Turismo non regolamentato minaccia la migrazione delle balene a Timor-Leste.

Quando un operatore rompe le regole, gli altri tendono a seguire, creando una spirale discendente. Le linee di condotta corrette devono essere rispettate, e sarebbe necessario che gli operatori dedicassero del tempo prima dell’inizio della stagione a formare i propri skipper. “Dobbiamo preoccuparci di questa fauna selvatica speciale che ci fa guadagnare”, ha scritto in una lettera aperta.

Il Ruolo della Formazione

Robert Crean, proprietario di Compass Diving, ha fatto sapere che sulle sue imbarcazioni non ci sono mai più di sei nuotatori. Ha notato che altri operatori invece arrivano a trasportare fino a dodici. Crean riconosce la necessità di una formazione migliore non solo sulle procedure di nuotata, ma anche sulla biologia e la conservazione delle balene, avvertendo che senza regole rispettate non ci sarà futuro per la migrazione delle balene e, di conseguenza, per il turismo.

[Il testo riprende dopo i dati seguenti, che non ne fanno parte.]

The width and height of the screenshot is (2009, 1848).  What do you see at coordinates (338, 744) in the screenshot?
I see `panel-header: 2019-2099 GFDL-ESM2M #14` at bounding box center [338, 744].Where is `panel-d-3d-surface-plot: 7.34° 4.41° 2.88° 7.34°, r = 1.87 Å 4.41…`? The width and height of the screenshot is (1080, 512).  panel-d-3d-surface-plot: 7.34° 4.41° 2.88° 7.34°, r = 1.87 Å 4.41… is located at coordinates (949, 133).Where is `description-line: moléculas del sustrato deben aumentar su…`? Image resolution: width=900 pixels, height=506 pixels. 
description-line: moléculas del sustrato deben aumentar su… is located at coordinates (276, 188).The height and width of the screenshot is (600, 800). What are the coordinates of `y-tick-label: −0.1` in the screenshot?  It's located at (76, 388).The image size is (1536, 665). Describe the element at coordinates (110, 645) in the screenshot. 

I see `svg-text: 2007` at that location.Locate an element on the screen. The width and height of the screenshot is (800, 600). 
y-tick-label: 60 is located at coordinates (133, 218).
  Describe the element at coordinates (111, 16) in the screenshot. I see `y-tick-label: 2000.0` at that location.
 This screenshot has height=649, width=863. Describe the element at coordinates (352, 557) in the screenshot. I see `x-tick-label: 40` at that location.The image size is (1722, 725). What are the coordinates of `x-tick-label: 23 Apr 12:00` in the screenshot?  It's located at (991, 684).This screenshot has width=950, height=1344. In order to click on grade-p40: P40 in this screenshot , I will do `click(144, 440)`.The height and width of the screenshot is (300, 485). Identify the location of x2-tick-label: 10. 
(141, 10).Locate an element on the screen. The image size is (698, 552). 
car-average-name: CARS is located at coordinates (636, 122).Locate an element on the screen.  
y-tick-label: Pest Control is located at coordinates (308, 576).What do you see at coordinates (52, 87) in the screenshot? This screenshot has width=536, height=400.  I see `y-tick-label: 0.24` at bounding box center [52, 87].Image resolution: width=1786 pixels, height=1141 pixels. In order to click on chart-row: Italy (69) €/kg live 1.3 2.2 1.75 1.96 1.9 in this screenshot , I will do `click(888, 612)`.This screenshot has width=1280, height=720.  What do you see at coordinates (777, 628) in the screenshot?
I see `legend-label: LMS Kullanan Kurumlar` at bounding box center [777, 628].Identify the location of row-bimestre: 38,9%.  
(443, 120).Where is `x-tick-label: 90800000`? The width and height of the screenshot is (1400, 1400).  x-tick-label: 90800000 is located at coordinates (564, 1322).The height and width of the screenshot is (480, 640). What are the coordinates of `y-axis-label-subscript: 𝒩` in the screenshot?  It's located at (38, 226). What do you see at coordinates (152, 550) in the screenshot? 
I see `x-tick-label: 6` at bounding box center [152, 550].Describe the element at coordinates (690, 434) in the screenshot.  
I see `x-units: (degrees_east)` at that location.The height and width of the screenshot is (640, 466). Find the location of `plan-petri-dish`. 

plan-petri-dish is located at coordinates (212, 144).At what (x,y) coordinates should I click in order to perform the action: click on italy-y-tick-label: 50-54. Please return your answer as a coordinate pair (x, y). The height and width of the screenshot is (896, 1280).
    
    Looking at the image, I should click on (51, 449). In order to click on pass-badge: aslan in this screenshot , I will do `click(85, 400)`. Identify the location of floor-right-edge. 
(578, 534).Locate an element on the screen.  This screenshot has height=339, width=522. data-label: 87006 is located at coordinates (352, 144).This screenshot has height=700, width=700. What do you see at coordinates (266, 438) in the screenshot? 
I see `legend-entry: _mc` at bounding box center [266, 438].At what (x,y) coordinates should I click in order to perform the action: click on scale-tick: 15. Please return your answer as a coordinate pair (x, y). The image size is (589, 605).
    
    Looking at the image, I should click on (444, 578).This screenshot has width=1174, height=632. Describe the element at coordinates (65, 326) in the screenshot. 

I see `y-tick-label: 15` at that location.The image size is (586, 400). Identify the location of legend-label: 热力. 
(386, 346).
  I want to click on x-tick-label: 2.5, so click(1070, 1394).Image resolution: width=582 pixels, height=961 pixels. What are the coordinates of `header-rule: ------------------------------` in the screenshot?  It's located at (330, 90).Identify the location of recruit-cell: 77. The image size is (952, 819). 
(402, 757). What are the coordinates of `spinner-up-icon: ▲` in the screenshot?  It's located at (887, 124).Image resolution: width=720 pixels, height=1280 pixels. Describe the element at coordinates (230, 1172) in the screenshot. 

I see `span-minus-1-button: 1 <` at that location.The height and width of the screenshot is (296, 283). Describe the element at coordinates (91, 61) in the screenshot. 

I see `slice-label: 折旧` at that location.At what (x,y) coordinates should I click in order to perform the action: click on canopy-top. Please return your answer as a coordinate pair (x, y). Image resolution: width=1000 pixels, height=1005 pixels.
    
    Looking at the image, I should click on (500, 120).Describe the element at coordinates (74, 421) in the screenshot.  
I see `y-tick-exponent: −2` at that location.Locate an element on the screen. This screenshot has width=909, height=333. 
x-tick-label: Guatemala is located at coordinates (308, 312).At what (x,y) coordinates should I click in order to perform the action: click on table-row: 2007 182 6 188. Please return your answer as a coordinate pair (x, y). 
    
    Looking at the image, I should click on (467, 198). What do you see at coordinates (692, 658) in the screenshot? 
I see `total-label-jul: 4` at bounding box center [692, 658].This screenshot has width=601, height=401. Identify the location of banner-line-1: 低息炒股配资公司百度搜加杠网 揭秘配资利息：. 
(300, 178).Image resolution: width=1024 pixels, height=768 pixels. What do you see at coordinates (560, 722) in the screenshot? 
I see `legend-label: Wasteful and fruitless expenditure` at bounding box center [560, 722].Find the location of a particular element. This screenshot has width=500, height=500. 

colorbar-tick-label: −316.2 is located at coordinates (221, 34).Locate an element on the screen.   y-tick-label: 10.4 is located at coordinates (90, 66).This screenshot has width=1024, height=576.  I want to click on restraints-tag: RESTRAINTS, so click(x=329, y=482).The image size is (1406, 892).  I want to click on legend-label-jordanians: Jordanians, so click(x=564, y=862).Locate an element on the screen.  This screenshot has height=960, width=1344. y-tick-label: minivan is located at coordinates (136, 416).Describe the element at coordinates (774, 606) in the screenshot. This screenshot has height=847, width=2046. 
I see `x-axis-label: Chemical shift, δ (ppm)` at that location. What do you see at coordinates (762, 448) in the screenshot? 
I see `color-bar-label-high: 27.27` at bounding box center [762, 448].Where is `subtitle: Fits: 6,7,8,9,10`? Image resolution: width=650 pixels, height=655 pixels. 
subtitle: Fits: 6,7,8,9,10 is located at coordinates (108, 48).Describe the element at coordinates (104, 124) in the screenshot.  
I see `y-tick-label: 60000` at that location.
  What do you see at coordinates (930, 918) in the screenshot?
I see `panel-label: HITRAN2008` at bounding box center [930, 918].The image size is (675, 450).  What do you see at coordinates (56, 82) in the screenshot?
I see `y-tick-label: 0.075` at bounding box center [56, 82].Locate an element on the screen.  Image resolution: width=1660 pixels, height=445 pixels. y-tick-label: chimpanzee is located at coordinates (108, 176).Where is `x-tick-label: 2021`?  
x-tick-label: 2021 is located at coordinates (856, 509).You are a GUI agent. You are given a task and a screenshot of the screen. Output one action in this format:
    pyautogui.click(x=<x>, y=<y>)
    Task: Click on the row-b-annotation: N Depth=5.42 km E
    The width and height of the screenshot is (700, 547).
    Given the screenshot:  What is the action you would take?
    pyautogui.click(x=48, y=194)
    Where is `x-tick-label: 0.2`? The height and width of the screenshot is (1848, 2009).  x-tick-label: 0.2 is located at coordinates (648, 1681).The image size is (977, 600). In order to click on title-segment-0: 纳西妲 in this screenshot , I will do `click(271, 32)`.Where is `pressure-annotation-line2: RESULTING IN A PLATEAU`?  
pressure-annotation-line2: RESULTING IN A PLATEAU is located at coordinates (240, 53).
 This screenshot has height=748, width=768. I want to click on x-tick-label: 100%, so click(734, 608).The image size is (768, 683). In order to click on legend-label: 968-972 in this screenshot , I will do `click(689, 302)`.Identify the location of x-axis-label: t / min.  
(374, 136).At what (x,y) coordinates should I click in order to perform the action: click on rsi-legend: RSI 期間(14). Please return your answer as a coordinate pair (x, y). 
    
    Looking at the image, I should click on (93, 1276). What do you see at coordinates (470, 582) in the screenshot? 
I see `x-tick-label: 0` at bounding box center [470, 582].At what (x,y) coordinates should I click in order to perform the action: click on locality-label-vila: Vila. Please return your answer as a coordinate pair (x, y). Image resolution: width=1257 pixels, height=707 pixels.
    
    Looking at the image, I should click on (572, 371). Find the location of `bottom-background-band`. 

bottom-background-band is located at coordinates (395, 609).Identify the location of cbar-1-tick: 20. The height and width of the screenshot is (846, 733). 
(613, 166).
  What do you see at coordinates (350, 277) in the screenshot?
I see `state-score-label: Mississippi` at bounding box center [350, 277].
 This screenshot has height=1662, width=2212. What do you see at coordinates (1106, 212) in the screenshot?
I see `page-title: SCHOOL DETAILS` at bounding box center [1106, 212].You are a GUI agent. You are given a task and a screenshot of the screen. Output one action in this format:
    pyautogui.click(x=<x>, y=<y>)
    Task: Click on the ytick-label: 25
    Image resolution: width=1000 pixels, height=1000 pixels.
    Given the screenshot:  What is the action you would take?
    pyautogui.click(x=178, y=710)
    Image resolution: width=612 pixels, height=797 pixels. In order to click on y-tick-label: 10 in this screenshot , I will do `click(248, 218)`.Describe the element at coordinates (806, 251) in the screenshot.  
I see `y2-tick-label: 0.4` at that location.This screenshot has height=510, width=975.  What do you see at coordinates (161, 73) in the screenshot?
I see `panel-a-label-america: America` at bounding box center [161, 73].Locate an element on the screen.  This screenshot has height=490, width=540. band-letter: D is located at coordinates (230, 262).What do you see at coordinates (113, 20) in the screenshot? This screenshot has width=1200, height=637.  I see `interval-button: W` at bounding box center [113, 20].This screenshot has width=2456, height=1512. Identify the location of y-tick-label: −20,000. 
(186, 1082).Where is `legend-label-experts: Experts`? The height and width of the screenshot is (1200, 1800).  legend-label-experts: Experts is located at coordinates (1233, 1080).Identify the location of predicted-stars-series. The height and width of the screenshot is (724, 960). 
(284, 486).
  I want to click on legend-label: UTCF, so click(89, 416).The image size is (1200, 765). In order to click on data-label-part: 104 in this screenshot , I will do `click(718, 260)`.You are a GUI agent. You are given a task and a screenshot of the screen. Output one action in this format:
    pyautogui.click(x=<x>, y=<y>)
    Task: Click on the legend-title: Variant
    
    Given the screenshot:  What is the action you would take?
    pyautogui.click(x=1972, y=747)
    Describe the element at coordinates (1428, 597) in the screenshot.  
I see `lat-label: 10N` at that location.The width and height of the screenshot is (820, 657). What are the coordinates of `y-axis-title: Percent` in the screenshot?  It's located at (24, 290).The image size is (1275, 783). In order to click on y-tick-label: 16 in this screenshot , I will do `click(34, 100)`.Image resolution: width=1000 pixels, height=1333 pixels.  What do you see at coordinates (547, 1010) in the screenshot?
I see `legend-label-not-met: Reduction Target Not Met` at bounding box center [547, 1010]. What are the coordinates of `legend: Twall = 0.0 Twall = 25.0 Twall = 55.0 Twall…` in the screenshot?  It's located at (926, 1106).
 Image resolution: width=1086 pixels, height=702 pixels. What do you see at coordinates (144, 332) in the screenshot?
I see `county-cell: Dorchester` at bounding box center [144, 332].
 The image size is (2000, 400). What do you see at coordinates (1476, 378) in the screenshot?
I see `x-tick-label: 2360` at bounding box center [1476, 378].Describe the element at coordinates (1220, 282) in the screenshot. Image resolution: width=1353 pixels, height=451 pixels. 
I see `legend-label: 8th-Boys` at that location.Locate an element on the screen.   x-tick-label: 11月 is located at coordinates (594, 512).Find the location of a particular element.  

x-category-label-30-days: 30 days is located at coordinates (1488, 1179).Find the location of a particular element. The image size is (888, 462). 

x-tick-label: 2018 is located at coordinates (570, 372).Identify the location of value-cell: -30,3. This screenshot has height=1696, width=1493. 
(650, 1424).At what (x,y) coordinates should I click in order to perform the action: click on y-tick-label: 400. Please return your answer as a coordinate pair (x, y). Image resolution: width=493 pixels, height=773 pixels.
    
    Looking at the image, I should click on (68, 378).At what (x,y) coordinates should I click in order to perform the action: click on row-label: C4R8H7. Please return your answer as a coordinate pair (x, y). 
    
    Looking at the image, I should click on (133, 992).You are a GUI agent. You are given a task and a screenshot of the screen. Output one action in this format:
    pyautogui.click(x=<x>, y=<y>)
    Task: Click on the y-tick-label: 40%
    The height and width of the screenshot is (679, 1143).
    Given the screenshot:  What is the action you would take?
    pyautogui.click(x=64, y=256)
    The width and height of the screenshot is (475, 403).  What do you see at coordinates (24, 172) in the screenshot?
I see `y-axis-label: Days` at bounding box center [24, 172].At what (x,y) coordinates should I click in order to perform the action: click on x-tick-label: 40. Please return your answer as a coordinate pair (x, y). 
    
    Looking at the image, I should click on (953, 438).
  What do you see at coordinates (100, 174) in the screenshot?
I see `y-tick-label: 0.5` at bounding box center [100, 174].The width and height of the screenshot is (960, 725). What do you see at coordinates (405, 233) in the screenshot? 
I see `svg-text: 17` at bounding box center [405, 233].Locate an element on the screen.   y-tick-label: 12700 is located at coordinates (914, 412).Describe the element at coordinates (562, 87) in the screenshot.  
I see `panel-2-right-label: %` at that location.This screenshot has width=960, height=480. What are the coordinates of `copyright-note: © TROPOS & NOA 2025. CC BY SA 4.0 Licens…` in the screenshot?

Aumenta il rischio che Timor-Leste segua l’esempio dello Sri Lanka, dove i avvistamenti di balene blu sono crollati a causa di un turismo non gestito. Karen Edyvane, una biologa marina dell’Università di Charles Darwin, sottolinea che ogni interazione eccessiva può interrompere il comportamento di accoppiamento, partorimento e allattamento delle balene. Le balene con cui interagiamo potrebbero trovarsi in condizioni già vertiginose; osservazioni recenti mostrano baleine denutrite che migrano attraverso l’acqua di Timor-Leste, incapacitate di nutrirsi correttamente a causa dell’alterazione degli ecosistemi provocata dal riscaldamento degli oceani.